Repeat the passage below on young people talking politics with adults, word for word and in full.

**Text**.
---
Discussing social and political topics can be challenging, especially in light of widespread disillusionment and polarization. Springtide asked young people what adults can do to make young people feel like they can talk about these topics with the adults in their lives.

Between December 2023 and March 2024, Springtide Research Institute asked young people in the US about their civic engagement, participation in electoral politics, and multifaceted and dynamic forms of in-person and digital community building. We surveyed 6,669 young people between the ages of 13 to 25 and interviewed 76 of them in depth to better understand their political identities and experiences. We learned that 41% of young people between the ages of 13 and 25 say that they “never” or “rarely” have conversations with adults about politics. A quarter (26%) of young people say that they feel “very uncomfortable” speaking to adults about politics.

How often do you have conversationswith adults about politics?
---
**Given data**.
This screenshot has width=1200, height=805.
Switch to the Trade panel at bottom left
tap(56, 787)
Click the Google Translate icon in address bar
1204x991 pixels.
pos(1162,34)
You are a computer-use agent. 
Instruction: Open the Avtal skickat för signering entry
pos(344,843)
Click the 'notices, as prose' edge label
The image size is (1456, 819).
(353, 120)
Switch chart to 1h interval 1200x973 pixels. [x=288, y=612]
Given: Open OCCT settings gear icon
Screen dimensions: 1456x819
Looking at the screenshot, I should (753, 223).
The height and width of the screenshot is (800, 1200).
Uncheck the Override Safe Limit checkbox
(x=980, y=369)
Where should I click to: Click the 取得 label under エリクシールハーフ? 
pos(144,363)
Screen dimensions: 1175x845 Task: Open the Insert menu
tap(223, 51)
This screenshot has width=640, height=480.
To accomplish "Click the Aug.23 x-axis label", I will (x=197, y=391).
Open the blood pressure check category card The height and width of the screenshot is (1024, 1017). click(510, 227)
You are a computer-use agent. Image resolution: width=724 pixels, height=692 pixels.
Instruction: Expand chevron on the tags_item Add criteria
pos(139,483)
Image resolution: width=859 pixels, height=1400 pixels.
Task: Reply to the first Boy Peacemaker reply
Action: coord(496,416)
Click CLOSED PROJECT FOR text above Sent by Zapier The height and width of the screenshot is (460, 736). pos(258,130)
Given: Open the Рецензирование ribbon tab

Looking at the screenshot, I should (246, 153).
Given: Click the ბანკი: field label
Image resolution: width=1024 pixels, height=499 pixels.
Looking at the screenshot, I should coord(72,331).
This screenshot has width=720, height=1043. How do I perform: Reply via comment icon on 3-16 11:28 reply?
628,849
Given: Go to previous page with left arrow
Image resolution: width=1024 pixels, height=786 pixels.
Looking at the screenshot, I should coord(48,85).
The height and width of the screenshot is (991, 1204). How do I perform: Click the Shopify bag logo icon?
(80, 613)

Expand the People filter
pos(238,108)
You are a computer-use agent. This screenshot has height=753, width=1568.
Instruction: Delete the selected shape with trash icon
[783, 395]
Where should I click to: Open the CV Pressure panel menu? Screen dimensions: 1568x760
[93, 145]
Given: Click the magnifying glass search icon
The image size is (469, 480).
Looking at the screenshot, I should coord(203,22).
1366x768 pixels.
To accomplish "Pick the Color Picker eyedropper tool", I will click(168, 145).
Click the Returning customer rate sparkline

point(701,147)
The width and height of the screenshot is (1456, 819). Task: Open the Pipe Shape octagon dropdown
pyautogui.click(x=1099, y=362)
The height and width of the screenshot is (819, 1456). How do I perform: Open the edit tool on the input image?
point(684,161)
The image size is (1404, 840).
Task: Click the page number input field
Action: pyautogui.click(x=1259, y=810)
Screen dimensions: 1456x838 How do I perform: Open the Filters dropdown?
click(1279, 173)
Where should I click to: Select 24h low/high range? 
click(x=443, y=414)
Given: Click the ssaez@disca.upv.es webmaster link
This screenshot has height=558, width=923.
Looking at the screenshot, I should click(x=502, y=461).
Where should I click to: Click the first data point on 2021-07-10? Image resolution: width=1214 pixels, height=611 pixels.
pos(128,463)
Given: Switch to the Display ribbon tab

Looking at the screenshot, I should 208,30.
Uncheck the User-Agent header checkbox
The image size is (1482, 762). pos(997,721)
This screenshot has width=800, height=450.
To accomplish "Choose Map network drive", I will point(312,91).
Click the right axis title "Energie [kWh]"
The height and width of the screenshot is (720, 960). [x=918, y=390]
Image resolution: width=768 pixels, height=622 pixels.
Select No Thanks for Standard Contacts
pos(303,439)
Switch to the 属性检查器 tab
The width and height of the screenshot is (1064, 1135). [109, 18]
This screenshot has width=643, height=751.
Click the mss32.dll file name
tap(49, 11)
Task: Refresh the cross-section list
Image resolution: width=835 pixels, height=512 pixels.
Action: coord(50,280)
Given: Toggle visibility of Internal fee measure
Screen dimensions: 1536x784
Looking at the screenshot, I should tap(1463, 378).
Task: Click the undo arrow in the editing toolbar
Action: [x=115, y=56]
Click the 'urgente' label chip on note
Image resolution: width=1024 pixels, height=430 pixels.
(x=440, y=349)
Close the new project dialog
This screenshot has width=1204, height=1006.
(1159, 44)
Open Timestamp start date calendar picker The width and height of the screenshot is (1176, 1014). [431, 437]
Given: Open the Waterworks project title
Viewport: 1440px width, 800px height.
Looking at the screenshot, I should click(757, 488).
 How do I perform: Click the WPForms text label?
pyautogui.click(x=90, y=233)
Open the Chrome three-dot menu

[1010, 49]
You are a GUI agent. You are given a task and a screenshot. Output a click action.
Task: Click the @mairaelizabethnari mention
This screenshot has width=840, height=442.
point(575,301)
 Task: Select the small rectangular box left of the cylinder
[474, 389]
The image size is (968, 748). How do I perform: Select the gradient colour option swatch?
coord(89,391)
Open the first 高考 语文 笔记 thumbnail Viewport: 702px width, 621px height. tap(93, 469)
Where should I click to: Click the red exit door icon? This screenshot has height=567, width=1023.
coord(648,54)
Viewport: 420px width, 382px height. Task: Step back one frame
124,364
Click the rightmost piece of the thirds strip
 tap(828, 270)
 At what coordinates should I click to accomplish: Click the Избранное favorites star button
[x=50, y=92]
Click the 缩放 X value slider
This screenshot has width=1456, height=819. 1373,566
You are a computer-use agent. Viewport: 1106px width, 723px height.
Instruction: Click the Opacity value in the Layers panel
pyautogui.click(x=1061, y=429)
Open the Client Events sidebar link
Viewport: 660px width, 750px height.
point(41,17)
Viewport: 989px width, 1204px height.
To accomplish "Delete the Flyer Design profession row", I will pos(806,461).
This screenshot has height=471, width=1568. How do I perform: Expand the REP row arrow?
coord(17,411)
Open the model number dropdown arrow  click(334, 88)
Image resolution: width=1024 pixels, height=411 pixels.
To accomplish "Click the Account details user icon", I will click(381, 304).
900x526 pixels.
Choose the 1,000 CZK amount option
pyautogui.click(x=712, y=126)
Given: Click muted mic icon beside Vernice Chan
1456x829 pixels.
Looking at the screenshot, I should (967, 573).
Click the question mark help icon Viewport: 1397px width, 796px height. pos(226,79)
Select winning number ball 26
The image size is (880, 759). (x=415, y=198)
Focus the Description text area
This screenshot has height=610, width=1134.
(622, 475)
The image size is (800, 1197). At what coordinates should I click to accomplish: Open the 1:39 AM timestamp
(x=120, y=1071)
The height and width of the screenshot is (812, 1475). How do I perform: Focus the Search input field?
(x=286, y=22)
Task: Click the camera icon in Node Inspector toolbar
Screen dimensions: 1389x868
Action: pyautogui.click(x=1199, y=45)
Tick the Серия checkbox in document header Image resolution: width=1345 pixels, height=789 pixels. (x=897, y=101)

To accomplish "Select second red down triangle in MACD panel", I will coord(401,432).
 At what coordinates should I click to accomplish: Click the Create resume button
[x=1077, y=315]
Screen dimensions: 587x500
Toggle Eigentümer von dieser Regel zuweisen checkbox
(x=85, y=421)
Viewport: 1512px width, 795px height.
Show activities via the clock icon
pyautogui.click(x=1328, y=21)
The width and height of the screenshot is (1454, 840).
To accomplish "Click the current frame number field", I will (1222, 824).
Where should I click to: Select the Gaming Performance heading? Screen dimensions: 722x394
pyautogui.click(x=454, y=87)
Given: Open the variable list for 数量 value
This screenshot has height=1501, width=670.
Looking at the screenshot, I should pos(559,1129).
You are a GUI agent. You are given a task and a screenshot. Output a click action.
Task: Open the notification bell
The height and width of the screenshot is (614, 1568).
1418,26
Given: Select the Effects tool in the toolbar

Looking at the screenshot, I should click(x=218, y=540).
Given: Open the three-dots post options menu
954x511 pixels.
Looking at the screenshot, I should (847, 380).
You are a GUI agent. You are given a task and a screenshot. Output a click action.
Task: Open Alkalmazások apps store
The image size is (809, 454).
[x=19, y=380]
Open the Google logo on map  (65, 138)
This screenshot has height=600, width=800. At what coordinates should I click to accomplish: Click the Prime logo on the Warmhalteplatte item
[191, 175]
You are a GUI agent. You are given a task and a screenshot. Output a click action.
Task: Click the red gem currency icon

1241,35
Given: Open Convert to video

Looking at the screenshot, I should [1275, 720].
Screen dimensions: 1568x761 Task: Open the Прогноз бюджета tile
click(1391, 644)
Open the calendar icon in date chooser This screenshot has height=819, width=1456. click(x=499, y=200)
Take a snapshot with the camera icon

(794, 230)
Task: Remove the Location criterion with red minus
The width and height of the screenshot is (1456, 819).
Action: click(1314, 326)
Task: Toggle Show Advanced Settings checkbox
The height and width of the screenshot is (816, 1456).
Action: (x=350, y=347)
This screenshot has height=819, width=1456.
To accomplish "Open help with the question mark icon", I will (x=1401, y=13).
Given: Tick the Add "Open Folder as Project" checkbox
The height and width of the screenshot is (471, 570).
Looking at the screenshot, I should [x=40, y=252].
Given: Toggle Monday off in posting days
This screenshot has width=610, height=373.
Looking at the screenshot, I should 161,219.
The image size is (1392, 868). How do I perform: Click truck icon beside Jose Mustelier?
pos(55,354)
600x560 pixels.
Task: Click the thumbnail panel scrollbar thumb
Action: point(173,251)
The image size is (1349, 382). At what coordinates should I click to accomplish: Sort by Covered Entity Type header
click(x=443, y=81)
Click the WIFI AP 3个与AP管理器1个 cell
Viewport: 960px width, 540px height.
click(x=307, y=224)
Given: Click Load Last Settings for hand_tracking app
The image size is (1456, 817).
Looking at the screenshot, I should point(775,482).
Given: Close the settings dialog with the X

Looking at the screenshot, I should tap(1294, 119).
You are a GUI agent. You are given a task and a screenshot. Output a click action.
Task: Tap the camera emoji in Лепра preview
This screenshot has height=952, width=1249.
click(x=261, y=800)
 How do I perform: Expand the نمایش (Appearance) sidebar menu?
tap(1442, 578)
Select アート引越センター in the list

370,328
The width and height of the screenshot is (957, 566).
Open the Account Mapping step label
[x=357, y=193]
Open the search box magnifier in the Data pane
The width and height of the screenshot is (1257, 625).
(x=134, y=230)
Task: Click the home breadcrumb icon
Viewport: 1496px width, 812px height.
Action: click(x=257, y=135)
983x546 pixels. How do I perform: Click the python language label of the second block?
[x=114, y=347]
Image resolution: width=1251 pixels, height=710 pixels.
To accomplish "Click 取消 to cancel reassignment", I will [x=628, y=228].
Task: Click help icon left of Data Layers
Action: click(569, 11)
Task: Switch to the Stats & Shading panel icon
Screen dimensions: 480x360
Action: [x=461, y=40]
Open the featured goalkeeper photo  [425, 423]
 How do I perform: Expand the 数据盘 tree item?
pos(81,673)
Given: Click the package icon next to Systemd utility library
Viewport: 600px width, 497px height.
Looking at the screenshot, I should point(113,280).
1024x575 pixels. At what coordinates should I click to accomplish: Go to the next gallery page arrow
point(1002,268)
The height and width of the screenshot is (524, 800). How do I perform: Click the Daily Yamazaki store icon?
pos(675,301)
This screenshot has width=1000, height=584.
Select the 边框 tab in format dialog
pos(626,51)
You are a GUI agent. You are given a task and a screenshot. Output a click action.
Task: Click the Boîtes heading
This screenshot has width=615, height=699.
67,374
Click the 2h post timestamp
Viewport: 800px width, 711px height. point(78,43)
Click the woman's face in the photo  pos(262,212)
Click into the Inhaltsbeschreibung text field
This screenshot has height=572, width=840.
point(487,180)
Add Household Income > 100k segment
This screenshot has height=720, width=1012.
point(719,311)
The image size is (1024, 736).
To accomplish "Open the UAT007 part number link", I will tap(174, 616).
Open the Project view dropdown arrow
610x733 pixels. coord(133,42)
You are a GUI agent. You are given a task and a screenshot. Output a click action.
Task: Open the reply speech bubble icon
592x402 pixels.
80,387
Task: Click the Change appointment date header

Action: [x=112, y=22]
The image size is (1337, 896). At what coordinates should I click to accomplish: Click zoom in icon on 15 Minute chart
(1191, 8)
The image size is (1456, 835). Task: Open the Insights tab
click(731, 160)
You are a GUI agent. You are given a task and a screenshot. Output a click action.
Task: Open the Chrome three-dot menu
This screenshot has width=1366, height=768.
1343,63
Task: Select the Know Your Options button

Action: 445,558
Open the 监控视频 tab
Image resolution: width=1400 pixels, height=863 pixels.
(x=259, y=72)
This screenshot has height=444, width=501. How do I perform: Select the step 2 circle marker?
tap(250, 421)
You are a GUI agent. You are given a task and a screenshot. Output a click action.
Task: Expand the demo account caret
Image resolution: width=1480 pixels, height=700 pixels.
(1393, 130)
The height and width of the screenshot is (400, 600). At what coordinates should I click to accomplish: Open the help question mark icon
---
**Task output**.
Discussing social and political topics can be challenging, especially in light of widespread disillusionment and polarization. Springtide asked young people what adults can do to make young people feel like they can talk about these topics with the adults in their lives.

Between December 2023 and March 2024, Springtide Research Institute asked young people in the US about their civic engagement, participation in electoral politics, and multifaceted and dynamic forms of in-person and digital community building. We surveyed 6,669 young people between the ages of 13 to 25 and interviewed 76 of them in depth to better understand their political identities and experiences. We learned that 41% of young people between the ages of 13 and 25 say that they “never” or “rarely” have conversations with adults about politics. A quarter (26%) of young people say that they feel “very uncomfortable” speaking to adults about politics.

How often do you have conversationswith adults about politics?